Pure-function style with explicit state dicts.

def sgd_step(params, grads, state, lr):
    """state is unused for vanilla SGD; kept for API uniformity."""
    return params - lr * grads, state

def momentum_step(params, grads, state, lr, beta=0.9):
    v = state.get("v", np.zeros_like(params))
    v = beta * v + grads
    new_params = params - lr * v
    return new_params, {"v": v}

def adam_step(params, grads, state, lr, beta1=0.9, beta2=0.999, eps=1e-8):
    m = state.get("m", np.zeros_like(params))
    v = state.get("v", np.zeros_like(params))
    t = state.get("t", 0) + 1
    m = beta1 * m + (1 - beta1) * grads
    v = beta2 * v + (1 - beta2) * grads**2
    m_hat = m / (1 - beta1**t)
    v_hat = v / (1 - beta2**t)
    new_params = params - lr * m_hat / (np.sqrt(v_hat) + eps)
    return new_params, {"m": m, "v": v, "t": t}

def adamw_step(params, grads, state, lr, beta1=0.9, beta2=0.999, eps=1e-8, weight_decay=0.0):
    # Adam-with-decoupled-weight-decay: same as adam_step but with weight_decay applied directly
    new_params, new_state = adam_step(params, grads, state, lr, beta1, beta2, eps)
    new_params = new_params - lr * weight_decay * params
    return new_params, new_state

Part B — Race them on Rosenbrock

def run(opt_fn, lr, n_steps=2000, start=(-1.5, 2.0), **opt_kwargs):
    p = np.array(start, dtype=float)
    state = {}
    traj = [p.copy()]
    for _ in range(n_steps):
        g = rosenbrock_grad(p)
        p, state = opt_fn(p, g, state, lr, **opt_kwargs)
        traj.append(p.copy())
    return np.array(traj)

Run with per-optimizer-tuned learning rates (since they have different stable LR ranges):

trajectories = {
    "SGD":      run(sgd_step,      lr=2e-3),
    "Momentum": run(momentum_step, lr=2e-3, beta=0.9),
    "Adam":     run(adam_step,     lr=5e-2),
    "AdamW":    run(adamw_step,    lr=5e-2, weight_decay=0.0),
}

(AdamW with weight_decay=0 is identical to Adam — that's the sanity check.)

Part C — Animate

import matplotlib.pyplot as plt
from matplotlib.animation import FuncAnimation

# Contour
x_grid = np.linspace(-2, 2, 400)
y_grid = np.linspace(-1, 3, 400)
X, Y = np.meshgrid(x_grid, y_grid)
Z = (1 - X)**2 + 100 * (Y - X**2)**2

fig, ax = plt.subplots(figsize=(8, 6))
ax.contour(X, Y, Z, levels=np.logspace(-1, 3, 20), cmap="viridis", alpha=0.5)
ax.plot(1, 1, "r*", markersize=15, label="optimum")

lines = {name: ax.plot([], [], "-", label=name)[0] for name in trajectories}
ax.legend()
ax.set_xlim(-2, 2)
ax.set_ylim(-1, 3)

def init():
    for line in lines.values(): line.set_data([], [])
    return list(lines.values())

def update(frame):
    for name, line in lines.items():
        traj = trajectories[name]
        line.set_data(traj[:frame, 0], traj[:frame, 1])
    return list(lines.values())

anim = FuncAnimation(fig, update, init_func=init, frames=range(0, 2001, 20), interval=50, blit=True)
anim.save("rosenbrock-race.mp4", writer="ffmpeg")  # or .gif via PillowWriter

Part D — Interpret

Write a 200-word interpretation in experiments/04-optimizers-rosenbrock/INTERPRETATION.md.
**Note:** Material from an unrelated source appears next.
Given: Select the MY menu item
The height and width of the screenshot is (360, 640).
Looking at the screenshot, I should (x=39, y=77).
Address:

  1. SGD's path. Why does it oscillate in the steep direction?
  2. Momentum's path. Smoother, but does it overshoot? Where?
  3. Adam's path. Why does it navigate the narrow valley so much better? (Hint: per-parameter normalization by sqrt(v̂).)
  4. AdamW with weight_decay=0. Verify it tracks Adam exactly. Why is this a useful sanity check?

Part E — A second sweep with weight_decay > 0

Run AdamW with weight_decay = 0.01 and weight_decay = 0.1. Add to the plot. Expected: heavier decay pulls the trajectory toward the origin, slowing convergence to (1, 1). Annotate.

Deliverable

experiments/04-optimizers-rosenbrock/: - rosenbrock-race.mp4 (or .gif) — animation. - final_distances.json — for each optimizer, the distance from final position to (1, 1). - INTERPRETATION.md — 200-word write-up. - manifest.json — versions, seeds.
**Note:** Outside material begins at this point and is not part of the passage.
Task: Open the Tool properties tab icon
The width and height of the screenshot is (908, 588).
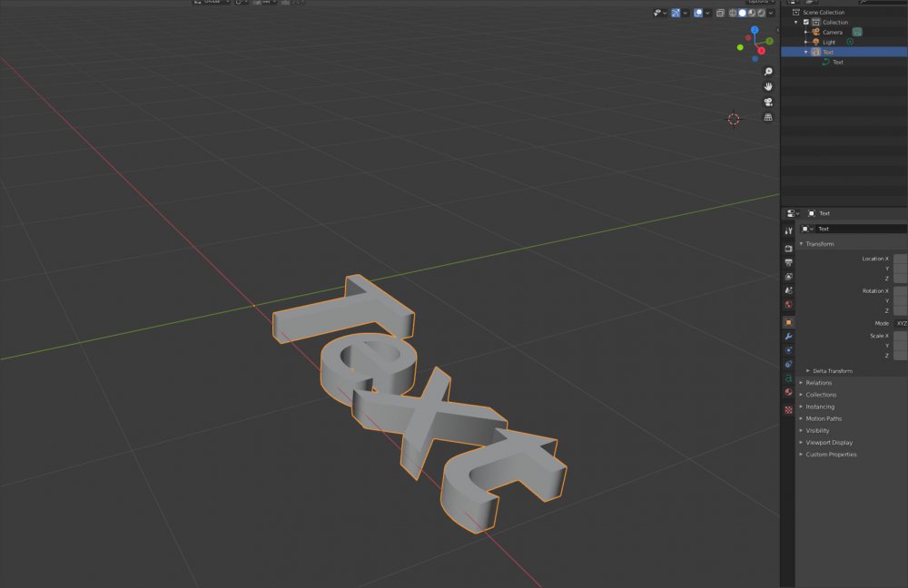Action: point(788,231)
Plus a static fallback PNG of the final trajectories (in case the animation doesn't render in CI).

Acceptance

  • All four optimizers' trajectories rendered.
  • Adam's final distance to (1, 1) is < 0.1.
  • SGD's final distance is > Adam's (it will be — that's the lesson).
  • AdamW with weight_decay=0 matches Adam exactly (element-wise difference < 1e-12).
  • INTERPRETATION.md correctly attributes Adam's advantage to per-parameter scaling, not to "Adam is just better."

Pitfalls

  • Using the same LR for all four optimizers. SGD's safe LR is ~10× smaller than Adam's on Rosenbrock. If you use Adam's LR for SGD, SGD diverges. Tune per-optimizer.
  • Forgetting t += 1 in Adam. Bias correction depends on t; if t = 0, you divide by zero.
  • Using AdamW = Adam + L2. That's the wrong AdamW. Decoupled means applied to weights directly, not added to the gradient.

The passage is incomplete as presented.